Saved data entries
# # # # # # #

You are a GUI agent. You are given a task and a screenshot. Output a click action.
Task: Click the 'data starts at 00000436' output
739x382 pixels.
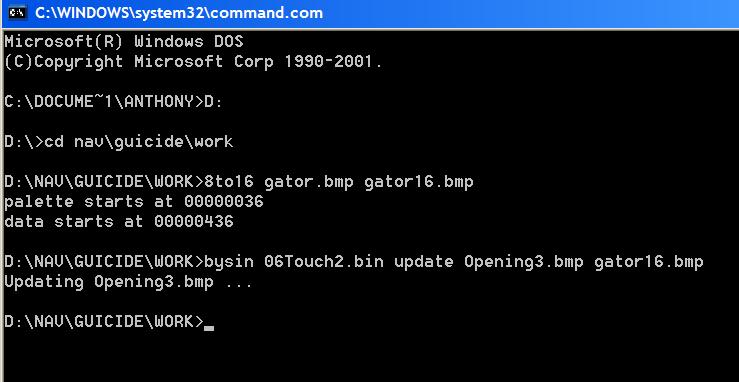(119, 221)
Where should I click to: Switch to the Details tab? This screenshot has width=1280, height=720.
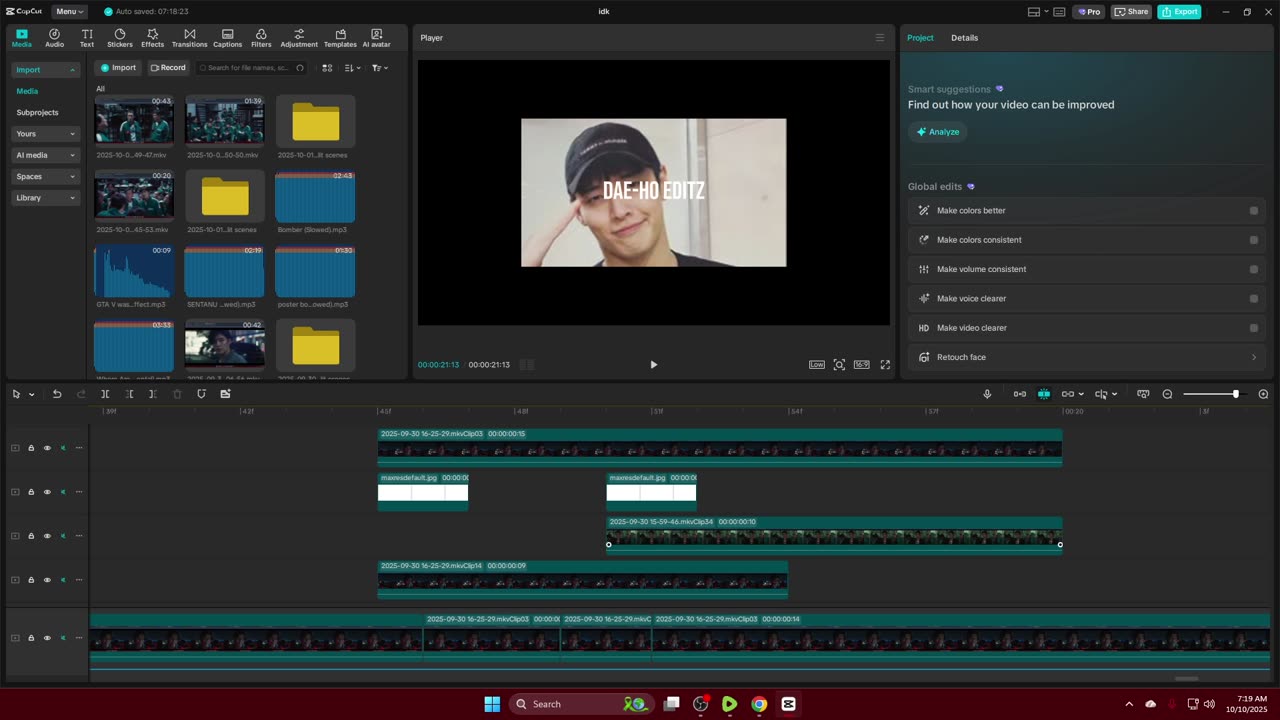(x=964, y=38)
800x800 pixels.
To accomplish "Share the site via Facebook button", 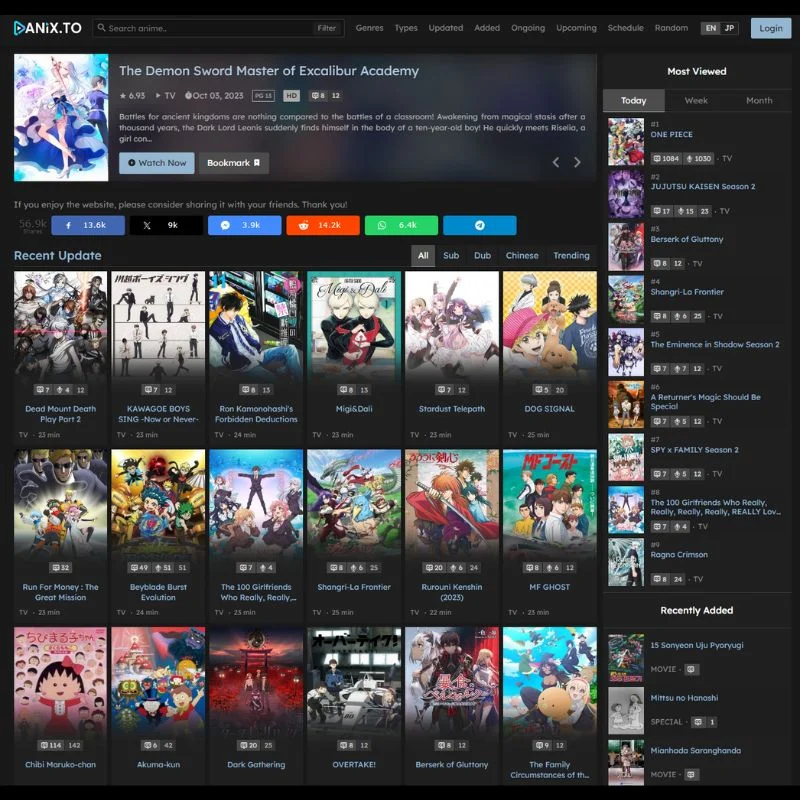I will click(88, 225).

# # # # # # #

=== Activity ===
Quote the records above exactly, from the first line through the line containing "800x800 pixels.", and leave out the pictures.

=== Expected answer ===
You are a GUI agent. You are given a task and a screenshot. Output a click action.
Task: Click the 'data starts at 00000436' output
739x382 pixels.
(119, 221)
Where should I click to: Switch to the Details tab? This screenshot has width=1280, height=720.
(x=964, y=38)
800x800 pixels.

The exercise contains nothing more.